#### [BRIEF]
From the records below, transcribe exactly the lines that begin at the line with "Like Davika Hoorne's main tweet" and end at the line with "Given: Click the DRC sub level slider handle", both included.
··· DATA IN THIS EXERCISE
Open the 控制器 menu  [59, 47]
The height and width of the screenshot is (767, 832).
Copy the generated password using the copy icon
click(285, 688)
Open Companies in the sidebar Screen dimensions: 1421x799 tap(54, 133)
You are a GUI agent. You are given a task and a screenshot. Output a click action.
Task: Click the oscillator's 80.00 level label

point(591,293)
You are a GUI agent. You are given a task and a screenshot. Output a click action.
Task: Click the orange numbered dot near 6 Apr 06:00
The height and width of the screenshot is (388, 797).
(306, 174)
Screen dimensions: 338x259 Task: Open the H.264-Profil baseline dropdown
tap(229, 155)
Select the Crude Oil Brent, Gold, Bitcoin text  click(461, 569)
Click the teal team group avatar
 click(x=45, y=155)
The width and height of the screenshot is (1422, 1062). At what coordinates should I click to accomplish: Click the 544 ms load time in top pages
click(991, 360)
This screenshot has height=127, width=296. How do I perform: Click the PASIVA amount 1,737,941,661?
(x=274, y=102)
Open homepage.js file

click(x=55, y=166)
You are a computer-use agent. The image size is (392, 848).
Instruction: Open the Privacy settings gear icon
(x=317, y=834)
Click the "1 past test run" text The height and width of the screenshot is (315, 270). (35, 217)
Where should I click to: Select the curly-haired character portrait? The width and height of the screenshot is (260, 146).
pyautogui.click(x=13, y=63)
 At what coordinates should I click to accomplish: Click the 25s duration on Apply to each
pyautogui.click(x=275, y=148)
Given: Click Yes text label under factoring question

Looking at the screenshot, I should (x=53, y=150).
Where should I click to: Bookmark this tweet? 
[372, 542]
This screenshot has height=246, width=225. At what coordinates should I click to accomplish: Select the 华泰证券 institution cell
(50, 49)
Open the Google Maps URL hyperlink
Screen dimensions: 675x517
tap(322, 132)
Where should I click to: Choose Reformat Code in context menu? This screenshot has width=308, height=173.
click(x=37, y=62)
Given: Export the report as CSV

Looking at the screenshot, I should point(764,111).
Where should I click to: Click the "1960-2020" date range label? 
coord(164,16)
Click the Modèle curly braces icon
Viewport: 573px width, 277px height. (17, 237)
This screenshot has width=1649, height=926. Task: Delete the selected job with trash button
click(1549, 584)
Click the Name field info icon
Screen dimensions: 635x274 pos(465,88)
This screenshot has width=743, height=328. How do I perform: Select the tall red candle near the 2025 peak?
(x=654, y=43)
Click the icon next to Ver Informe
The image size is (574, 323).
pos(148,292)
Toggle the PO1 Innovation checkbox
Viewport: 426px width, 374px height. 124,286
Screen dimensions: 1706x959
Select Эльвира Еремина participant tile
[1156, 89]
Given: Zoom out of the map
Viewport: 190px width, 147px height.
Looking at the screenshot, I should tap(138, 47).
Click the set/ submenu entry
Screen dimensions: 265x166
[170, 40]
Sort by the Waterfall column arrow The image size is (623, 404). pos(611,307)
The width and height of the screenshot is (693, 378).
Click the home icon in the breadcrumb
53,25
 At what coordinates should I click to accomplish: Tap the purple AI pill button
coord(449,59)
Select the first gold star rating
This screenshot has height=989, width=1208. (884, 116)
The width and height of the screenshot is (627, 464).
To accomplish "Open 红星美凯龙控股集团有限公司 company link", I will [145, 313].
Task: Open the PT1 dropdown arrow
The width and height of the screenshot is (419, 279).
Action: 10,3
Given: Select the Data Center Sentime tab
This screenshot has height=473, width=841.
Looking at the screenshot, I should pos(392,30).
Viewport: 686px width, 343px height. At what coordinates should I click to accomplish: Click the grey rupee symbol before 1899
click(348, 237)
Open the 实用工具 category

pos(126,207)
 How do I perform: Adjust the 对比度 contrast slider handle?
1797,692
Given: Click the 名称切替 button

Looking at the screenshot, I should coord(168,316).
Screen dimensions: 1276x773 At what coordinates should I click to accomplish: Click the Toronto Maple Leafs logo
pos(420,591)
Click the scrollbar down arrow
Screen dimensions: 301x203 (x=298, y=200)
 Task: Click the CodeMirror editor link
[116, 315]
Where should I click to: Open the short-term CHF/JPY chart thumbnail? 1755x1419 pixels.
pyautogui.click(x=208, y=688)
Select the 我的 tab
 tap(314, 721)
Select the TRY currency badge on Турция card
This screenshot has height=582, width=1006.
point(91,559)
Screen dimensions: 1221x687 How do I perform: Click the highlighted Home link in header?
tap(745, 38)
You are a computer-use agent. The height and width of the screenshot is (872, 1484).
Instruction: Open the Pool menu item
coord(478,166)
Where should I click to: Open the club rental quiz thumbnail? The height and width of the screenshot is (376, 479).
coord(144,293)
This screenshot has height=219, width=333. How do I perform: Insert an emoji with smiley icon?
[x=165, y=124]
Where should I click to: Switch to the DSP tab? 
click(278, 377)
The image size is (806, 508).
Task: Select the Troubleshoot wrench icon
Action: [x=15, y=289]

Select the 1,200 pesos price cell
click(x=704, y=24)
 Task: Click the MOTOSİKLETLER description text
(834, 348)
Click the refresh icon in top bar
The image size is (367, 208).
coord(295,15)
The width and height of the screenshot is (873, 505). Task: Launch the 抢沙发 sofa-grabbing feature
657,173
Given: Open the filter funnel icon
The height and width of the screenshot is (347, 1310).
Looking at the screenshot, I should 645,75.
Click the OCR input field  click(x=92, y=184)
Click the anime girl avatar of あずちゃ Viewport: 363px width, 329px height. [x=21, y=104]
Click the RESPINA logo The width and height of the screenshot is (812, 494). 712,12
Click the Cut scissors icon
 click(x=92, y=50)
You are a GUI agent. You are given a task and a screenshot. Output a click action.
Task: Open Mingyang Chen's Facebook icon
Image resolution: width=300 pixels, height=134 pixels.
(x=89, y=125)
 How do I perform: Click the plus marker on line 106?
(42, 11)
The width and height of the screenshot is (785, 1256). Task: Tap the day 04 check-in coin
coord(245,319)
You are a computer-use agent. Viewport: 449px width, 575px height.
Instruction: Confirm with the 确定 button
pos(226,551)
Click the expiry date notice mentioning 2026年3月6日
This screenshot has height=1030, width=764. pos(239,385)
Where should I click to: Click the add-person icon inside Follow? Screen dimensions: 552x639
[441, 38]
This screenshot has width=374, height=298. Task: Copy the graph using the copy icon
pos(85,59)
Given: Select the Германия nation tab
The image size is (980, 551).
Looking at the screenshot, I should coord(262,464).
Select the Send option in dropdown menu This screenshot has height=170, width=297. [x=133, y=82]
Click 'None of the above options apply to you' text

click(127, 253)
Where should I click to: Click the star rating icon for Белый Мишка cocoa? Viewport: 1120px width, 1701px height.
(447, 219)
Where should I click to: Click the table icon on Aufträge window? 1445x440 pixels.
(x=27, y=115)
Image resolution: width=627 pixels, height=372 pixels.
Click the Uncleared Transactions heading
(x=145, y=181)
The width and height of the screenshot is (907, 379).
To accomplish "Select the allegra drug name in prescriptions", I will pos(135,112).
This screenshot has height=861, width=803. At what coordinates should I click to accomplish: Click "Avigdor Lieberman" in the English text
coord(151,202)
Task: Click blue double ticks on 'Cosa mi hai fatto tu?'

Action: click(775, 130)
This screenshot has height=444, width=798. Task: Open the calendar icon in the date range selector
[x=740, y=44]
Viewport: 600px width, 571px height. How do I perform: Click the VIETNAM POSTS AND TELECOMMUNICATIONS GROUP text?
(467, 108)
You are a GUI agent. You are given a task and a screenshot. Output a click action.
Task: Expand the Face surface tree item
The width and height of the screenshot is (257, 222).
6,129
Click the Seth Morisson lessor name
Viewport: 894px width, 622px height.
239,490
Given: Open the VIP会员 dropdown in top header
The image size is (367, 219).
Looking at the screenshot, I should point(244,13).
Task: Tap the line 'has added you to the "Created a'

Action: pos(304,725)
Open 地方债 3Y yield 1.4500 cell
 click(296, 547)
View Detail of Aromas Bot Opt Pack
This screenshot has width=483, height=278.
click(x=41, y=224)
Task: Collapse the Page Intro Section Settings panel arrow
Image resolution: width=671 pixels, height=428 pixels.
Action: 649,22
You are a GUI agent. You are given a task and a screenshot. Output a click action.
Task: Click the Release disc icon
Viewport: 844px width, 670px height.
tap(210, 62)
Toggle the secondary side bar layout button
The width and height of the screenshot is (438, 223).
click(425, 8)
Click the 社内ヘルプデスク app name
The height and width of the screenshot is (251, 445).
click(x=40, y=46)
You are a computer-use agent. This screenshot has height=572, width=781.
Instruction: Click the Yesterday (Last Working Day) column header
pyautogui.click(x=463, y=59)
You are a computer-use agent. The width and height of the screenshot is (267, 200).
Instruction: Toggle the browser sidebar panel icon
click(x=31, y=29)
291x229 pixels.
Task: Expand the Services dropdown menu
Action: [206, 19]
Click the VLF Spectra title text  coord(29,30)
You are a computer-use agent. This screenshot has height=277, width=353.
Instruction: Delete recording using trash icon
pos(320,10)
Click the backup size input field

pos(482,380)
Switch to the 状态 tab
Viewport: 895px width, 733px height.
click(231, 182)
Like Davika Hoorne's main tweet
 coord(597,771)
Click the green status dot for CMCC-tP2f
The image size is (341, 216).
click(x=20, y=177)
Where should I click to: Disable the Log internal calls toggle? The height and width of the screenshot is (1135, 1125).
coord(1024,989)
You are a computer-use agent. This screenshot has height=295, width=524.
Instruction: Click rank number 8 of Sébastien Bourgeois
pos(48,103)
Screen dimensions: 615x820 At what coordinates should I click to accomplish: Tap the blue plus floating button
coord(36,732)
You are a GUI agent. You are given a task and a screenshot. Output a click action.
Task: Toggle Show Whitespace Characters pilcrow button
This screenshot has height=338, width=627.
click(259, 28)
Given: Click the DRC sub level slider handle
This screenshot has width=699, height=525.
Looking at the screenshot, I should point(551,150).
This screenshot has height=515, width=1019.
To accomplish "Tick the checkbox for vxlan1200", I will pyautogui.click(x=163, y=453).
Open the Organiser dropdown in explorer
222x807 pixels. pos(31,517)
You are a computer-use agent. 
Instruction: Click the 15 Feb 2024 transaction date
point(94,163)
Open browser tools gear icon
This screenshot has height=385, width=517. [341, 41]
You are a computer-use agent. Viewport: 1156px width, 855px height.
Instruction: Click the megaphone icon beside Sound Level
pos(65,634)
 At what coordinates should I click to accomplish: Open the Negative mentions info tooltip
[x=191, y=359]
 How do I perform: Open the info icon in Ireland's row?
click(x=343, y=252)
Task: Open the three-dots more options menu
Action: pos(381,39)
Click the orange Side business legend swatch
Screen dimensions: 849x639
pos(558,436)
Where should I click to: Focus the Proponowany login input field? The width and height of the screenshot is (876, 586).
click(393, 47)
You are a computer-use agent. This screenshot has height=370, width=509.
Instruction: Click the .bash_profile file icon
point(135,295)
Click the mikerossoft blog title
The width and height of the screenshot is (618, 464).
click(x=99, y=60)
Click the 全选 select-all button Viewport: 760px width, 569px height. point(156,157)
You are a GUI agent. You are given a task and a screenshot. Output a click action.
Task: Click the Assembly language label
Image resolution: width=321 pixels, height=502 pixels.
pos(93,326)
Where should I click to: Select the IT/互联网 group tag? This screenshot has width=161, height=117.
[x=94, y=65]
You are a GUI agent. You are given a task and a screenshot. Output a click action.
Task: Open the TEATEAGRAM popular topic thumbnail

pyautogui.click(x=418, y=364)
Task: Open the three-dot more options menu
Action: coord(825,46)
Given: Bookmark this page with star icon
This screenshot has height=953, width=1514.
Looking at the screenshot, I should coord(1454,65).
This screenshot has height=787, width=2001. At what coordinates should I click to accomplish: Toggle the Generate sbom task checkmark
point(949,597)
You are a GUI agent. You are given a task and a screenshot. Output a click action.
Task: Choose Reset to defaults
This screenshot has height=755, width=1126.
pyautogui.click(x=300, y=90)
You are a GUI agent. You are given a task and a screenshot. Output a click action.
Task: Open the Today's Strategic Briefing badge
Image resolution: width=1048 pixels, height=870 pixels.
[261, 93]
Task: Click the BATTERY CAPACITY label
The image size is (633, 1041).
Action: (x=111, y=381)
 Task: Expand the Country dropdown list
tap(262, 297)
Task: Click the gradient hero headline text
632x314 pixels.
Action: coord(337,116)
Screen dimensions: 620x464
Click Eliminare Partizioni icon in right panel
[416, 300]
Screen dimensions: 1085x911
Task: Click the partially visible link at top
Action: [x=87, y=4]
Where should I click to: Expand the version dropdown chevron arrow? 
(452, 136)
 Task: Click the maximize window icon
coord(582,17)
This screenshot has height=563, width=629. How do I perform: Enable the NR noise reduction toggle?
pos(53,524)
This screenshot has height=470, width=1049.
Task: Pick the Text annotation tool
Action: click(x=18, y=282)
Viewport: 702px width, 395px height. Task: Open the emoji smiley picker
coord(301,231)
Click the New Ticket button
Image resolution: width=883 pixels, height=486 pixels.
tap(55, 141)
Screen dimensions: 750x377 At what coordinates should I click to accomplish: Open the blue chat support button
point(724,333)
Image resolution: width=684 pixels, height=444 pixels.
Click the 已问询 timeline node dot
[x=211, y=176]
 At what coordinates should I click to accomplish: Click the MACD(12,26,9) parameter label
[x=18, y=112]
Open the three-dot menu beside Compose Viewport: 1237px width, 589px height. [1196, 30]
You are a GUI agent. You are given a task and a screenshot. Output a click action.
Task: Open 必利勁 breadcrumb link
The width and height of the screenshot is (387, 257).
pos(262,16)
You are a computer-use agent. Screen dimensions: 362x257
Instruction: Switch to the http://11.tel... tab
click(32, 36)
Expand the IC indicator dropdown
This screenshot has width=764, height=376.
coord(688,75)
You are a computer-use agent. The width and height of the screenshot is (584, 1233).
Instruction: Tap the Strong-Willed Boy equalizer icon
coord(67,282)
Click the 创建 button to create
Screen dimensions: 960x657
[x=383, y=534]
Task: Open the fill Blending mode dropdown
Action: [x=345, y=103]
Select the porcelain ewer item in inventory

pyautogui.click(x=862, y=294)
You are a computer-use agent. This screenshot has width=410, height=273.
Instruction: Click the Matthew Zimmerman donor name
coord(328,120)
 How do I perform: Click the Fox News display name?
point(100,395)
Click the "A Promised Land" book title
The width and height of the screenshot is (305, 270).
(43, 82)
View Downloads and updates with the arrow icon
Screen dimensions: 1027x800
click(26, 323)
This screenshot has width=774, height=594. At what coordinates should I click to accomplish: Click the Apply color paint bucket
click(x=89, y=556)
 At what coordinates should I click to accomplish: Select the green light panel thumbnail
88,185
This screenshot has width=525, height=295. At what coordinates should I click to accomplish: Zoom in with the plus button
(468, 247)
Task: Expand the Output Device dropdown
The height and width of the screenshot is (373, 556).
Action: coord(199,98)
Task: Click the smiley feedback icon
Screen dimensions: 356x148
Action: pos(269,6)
······
#### [SOLUTION TO THE EXERCISE]
Like Davika Hoorne's main tweet
 coord(597,771)
Click the green status dot for CMCC-tP2f
The image size is (341, 216).
click(x=20, y=177)
Where should I click to: Disable the Log internal calls toggle? The height and width of the screenshot is (1135, 1125).
coord(1024,989)
You are a computer-use agent. This screenshot has height=295, width=524.
Instruction: Click rank number 8 of Sébastien Bourgeois
pos(48,103)
Screen dimensions: 615x820 At what coordinates should I click to accomplish: Tap the blue plus floating button
coord(36,732)
You are a GUI agent. You are given a task and a screenshot. Output a click action.
Task: Toggle Show Whitespace Characters pilcrow button
This screenshot has height=338, width=627.
click(259, 28)
Given: Click the DRC sub level slider handle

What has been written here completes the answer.